(Beginning of Dataset)
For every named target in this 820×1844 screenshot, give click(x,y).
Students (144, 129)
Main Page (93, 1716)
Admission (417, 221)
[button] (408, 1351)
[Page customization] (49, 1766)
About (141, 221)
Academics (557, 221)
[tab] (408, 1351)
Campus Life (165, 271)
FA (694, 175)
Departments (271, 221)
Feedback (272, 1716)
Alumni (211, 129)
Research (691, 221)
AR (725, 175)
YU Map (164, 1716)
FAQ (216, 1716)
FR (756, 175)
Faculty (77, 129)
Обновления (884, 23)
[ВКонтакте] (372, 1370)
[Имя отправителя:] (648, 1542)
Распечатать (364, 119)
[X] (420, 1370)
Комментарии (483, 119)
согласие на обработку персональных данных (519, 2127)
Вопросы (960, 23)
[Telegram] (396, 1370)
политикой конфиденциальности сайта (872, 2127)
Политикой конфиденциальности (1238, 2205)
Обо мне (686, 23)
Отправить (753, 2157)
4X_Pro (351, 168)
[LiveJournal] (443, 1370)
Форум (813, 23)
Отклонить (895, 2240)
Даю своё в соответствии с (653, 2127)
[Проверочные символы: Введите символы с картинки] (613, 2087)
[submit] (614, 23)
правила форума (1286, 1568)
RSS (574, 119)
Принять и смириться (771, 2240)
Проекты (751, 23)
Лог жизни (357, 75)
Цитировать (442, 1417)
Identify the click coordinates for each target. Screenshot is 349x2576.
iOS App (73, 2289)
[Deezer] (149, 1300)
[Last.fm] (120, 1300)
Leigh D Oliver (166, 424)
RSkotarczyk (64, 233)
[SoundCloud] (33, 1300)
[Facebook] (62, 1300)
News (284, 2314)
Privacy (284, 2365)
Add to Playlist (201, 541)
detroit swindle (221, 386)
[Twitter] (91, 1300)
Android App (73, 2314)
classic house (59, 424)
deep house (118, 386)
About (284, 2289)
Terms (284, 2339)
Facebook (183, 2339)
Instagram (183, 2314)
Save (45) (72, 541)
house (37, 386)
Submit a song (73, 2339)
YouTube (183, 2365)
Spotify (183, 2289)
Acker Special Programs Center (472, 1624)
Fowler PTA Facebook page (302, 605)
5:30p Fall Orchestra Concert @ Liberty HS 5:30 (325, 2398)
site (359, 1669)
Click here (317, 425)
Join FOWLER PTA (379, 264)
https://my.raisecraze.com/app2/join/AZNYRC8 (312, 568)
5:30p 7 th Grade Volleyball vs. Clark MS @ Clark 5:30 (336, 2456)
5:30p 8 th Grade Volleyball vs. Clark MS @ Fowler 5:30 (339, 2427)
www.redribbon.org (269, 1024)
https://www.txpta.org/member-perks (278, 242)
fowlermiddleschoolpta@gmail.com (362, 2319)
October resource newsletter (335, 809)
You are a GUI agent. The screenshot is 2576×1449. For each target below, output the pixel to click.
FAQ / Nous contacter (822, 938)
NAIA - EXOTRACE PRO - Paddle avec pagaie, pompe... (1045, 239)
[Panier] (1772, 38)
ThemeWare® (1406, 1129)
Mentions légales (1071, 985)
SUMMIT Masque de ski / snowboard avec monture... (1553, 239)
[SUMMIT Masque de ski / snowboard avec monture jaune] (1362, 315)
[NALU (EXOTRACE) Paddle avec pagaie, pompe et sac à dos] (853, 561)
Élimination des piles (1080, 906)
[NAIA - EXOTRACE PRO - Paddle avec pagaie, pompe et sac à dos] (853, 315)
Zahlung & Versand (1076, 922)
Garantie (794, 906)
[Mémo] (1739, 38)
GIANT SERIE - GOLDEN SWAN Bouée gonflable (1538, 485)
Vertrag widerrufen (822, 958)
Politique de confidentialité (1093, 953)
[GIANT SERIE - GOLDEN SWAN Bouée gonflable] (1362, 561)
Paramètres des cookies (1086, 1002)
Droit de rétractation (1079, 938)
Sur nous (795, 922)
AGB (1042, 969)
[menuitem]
(End of Dataset)
● **Activity**: Your reply should be only the number of lines in the preceding data that include the word "pompe".

● **Answer box**: 3